======== DATA FOR THIS TASK ========
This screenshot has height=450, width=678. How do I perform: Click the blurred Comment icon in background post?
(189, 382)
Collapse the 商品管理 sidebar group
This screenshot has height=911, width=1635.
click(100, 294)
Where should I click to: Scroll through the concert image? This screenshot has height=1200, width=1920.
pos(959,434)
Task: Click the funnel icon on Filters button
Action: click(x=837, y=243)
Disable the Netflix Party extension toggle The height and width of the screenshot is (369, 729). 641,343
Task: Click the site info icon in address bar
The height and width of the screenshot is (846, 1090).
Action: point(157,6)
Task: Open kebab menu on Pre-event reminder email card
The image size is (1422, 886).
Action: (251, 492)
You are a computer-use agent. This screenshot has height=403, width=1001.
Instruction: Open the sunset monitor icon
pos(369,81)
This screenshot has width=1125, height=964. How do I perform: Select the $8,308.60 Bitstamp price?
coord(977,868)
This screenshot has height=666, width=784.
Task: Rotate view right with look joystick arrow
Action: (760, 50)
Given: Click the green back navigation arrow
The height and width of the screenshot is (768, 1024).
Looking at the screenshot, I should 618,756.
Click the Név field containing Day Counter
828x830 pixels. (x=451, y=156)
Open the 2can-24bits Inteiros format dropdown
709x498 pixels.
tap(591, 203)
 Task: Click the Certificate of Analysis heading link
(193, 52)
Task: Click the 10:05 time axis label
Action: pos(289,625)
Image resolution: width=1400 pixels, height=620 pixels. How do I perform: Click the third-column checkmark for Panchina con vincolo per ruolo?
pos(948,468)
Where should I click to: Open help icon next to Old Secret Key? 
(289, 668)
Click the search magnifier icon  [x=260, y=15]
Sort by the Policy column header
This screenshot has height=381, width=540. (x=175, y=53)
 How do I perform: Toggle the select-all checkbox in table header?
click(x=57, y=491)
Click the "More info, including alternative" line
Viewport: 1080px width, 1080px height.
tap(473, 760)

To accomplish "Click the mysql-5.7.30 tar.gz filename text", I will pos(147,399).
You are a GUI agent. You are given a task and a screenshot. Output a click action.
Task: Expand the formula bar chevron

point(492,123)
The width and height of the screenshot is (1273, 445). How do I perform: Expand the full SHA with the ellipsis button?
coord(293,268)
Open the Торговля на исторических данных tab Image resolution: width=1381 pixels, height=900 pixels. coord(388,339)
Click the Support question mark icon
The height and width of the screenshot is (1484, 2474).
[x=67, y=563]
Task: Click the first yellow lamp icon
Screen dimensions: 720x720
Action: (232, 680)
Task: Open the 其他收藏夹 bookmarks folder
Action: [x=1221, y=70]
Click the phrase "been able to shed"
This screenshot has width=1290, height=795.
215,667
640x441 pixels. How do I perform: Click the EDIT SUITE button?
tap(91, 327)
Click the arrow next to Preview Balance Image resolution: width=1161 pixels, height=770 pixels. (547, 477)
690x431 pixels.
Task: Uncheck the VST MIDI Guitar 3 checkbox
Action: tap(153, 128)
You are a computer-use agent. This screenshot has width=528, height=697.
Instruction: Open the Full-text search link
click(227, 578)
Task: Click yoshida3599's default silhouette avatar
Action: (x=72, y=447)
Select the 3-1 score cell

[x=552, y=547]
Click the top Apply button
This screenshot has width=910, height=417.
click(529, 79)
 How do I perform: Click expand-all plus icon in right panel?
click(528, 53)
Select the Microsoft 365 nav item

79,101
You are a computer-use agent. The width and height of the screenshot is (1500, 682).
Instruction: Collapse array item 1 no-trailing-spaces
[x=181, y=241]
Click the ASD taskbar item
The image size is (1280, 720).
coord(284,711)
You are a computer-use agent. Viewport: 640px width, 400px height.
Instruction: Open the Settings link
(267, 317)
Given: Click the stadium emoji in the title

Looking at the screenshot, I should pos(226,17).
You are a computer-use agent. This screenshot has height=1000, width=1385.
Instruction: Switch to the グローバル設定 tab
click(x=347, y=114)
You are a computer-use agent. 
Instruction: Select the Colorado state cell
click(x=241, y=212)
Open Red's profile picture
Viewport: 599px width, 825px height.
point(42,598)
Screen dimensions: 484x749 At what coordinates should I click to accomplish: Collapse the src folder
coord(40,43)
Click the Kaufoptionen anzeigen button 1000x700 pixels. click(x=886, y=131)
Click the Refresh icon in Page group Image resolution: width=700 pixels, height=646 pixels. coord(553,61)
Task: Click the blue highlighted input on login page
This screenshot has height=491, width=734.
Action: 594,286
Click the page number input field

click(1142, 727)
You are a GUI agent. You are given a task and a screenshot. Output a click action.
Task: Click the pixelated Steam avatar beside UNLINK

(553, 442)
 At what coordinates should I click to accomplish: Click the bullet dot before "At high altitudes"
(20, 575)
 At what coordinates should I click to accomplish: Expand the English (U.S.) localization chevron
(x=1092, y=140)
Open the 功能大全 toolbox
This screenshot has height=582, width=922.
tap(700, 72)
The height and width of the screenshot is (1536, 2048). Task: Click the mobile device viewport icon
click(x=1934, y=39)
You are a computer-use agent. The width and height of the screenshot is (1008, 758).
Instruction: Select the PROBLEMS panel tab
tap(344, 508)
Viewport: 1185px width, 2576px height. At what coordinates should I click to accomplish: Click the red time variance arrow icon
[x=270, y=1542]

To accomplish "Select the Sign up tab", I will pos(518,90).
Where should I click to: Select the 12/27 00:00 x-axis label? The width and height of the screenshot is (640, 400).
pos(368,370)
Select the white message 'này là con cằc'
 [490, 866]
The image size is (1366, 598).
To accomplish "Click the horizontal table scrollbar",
========
◆ **PROBLEM DESCRIPTION**
Repeat the entries above exactly, from the first line through the line containing "Task: Click the site info icon in address bar".

◆ **TASK ANSWER**
This screenshot has height=450, width=678. How do I perform: Click the blurred Comment icon in background post?
(189, 382)
Collapse the 商品管理 sidebar group
This screenshot has height=911, width=1635.
click(100, 294)
Where should I click to: Scroll through the concert image? This screenshot has height=1200, width=1920.
pos(959,434)
Task: Click the funnel icon on Filters button
Action: click(x=837, y=243)
Disable the Netflix Party extension toggle The height and width of the screenshot is (369, 729). 641,343
Task: Click the site info icon in address bar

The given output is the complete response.